*TEXTE CHOISI*
Quels facteurs expliquent pareil montant ? Certainement les conditions avantageuses : la durée courte (1 an), le taux intéressant (2,81 %) et l’avantage fiscal (réduction du précompte), rendant le taux encore plus intéressant (3,30 %). Bien sûr, il s’agit avant tout d’une trésorerie à court terme, que l’État s’est engagé à rembourser après un an — et qui a pour but de lui ouvrir la porte à des taux plus avantageux sur les marchés internationaux. Il n’empêche, la démarche a permis de mettre en lumière les montants qui dorment actuellement sur les comptes épargne, et qui pourraient être mis à disposition de la transition agroécologique et alimentaire.
+ Cette carte blanche est au sommaire du nouveau numéro de Tchak (hiver 2023-2024).
Et si l’État éditait aussi des bons d’État pour la transition agroécologique ? Et si l’État mettait en place des avantages fiscaux soutenant la mobilisation de l’épargne citoyenne pour la transition écologique ?

*ENREGISTREMENTS EXTRAITS*
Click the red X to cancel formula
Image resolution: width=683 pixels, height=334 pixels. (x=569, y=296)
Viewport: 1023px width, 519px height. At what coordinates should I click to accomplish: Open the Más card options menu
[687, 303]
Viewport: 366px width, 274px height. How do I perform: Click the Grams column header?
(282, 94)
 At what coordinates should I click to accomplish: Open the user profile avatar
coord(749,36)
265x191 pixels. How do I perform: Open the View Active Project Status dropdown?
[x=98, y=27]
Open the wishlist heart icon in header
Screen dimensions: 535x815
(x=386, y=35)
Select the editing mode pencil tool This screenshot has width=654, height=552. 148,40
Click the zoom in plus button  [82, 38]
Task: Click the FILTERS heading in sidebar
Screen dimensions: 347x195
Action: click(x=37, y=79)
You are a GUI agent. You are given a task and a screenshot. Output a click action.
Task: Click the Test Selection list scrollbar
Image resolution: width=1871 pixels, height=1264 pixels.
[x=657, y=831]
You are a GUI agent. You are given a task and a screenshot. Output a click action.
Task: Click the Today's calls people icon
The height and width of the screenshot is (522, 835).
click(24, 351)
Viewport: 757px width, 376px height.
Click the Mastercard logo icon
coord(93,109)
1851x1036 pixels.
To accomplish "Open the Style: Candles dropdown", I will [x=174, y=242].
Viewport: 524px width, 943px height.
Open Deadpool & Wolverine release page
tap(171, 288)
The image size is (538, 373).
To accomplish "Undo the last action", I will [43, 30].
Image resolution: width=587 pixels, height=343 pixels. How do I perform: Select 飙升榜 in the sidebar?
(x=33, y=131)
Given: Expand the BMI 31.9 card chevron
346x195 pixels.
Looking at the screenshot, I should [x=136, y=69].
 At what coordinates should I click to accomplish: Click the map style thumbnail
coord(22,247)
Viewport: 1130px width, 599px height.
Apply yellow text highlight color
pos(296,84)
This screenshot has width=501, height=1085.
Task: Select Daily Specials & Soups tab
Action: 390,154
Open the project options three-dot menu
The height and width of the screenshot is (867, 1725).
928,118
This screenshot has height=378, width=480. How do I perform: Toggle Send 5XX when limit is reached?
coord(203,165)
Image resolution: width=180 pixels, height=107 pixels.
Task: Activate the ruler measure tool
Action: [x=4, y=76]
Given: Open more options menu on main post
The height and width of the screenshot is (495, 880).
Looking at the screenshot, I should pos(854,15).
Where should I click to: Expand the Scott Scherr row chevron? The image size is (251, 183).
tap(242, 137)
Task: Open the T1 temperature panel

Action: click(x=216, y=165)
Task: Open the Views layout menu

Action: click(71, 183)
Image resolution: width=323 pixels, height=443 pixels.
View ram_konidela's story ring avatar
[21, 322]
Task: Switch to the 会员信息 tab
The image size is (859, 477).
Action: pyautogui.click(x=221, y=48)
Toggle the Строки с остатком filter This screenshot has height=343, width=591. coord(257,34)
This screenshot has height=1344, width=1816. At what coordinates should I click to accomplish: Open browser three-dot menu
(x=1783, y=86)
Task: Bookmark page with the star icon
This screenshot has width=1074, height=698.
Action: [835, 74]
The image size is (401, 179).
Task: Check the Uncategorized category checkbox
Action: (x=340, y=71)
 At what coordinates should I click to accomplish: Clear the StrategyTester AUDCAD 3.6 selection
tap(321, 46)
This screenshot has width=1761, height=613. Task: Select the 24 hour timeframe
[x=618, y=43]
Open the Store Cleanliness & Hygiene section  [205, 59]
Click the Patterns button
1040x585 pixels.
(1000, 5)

*TRAVAIL DEMANDÉ*
a) Dans les enregistrements, recopiez les lignes depuis celle qui contient « Image resolution: width=323 » jusqu'à celle qui contient « Action: (x=340, y=71) », en remplaçant « Bookmark » par « Save » et sans rien modifier d'autre.
b) Poursuivez le texte sur l'épargne citoyenne au service de la transition agroécologique, à partir de sa dernière phrase.

*RÉPONSES PAR CONSIGNE*
a)
Image resolution: width=323 pixels, height=443 pixels.
View ram_konidela's story ring avatar
[21, 322]
Task: Switch to the 会员信息 tab
The image size is (859, 477).
Action: pyautogui.click(x=221, y=48)
Toggle the Строки с остатком filter This screenshot has height=343, width=591. coord(257,34)
This screenshot has height=1344, width=1816. At what coordinates should I click to accomplish: Open browser three-dot menu
(x=1783, y=86)
Task: Save page with the star icon
This screenshot has width=1074, height=698.
Action: [835, 74]
The image size is (401, 179).
Task: Check the Uncategorized category checkbox
Action: (x=340, y=71)

b)
C’est une décision citoyenne de mettre notre argent au service de la transition. Et c’est une décision politique d’encourager cela au moyen d’un avantage fiscal. Un avantage fiscal ? Parlons-en ! En France, cela fait des années que les investissements dans l’économie sociale bénéficient d’un avantage fiscal, permettant ainsi de réunir des moyens conséquents pour une économie vertueuse.
En Belgique, ce n’est pas encore vraiment le cas. Certes, l’État fédéral a mis le Tax Shelter en place en 2015. Il s’agit d’un incitant fiscal destiné à encourager les investissements dans des petites et moyennes entreprises débutantes, en octroyant aux particuliers une réduction d’impôts en fonction du montant investi (de 30 à 45 %). Mais pour l’heure, ce système n’est pas lié à l’éventuelle plus-value sociétale de ces entreprises.
Seule la Région de Bruxelles-Capitale vient de mettre en place pareil avantage fiscal (appelé Investcoop), sous la forme d’un crédit d’impôt de 3,5 % du montant investi dans les coopératives Credal, F’in common et Hefboom.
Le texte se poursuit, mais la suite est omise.